En Bueño, Sebastián Lobato mostró su temor a una suelta del pantano de Tanes similar a la de junio, cuando el agua le llegó por la cintura y lo dejó incomunicado en su finca. Ayer por la tarde el Nalón bajaba cargado, pero tranquilo. «De momento, la situación no es grave, salvo que llueva mucho hasta mañana», indicó. A su juicio, el «taponamiento» en el puente de Palomar lo provocan las toneladas de madera y residuos acumulados. La tesis la comparte Víctor Tresguerres, ingeniero agrónomo y vecino de Bueño, que reclama el dragado desde hace meses.
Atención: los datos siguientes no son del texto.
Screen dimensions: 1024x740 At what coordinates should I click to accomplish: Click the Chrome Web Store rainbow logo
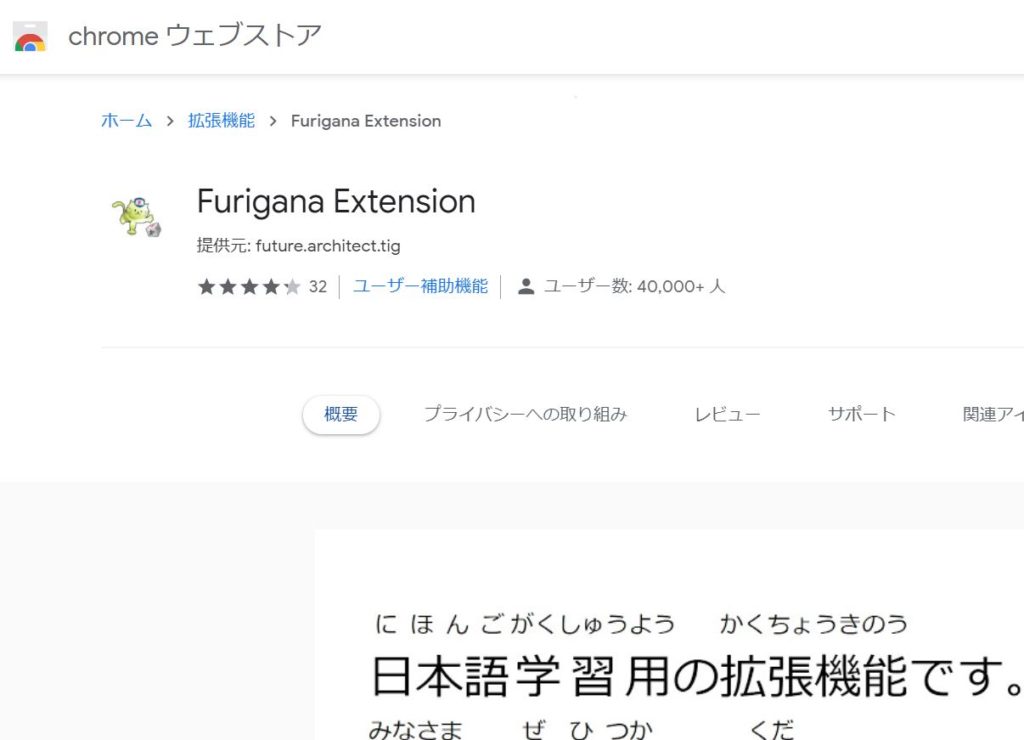[30, 37]
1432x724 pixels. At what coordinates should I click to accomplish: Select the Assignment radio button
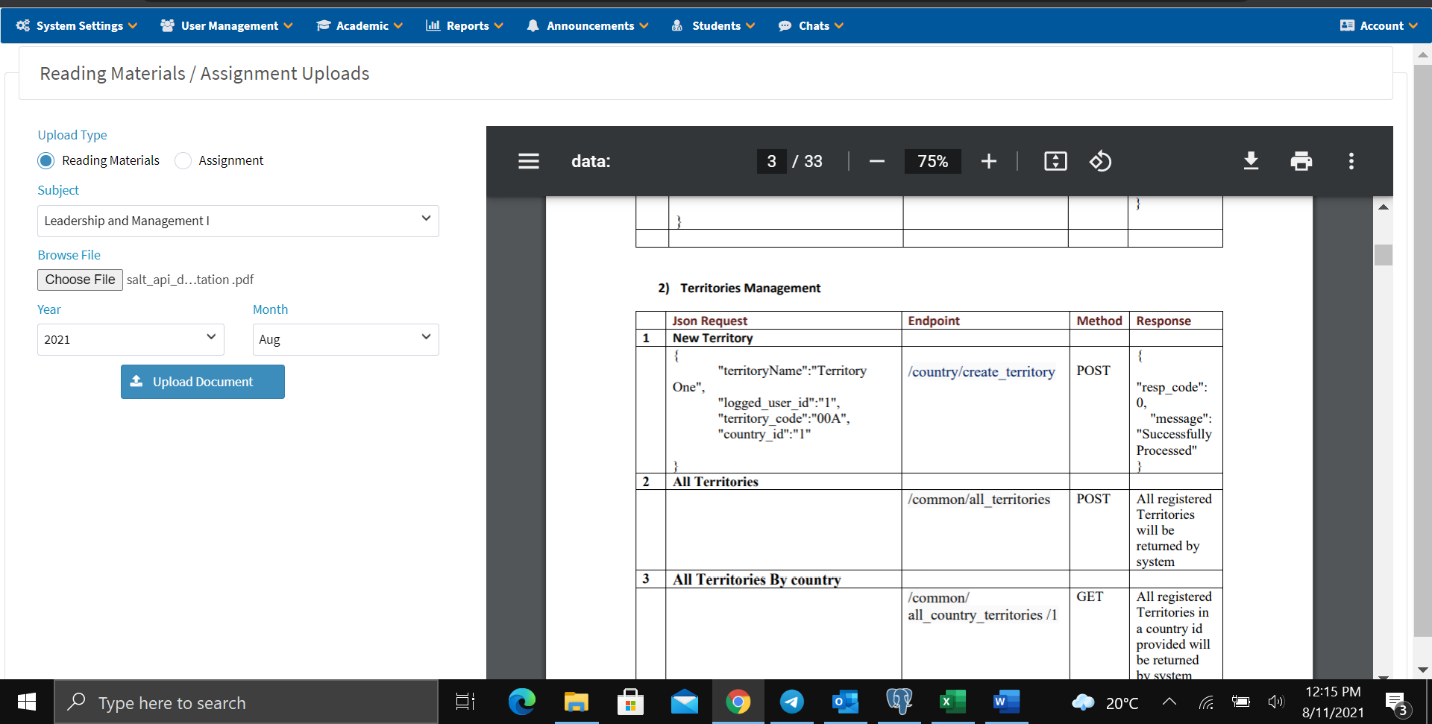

En Trubia, María Josefa González y Marta Rodríguez expresaron ayer su indignación con la Confederación por no adecuar la presa que vierte agua al río justo frente a sus viviendas. En junio, a González el agua le alcanzó el alféizar de la ventana. Tiene la casa llena de grietas. «Son de la humedad que producen las filtraciones del río. Hemos mandado un escrito a la Confederación Hidrográfica, pero no ha contestado». Marta Rodríguez vive en un primero y su miedo es que el agua terminé derribando el edificio. «Si pasa algo, nos quedaremos en la calle, nadie nos hace caso», comentó.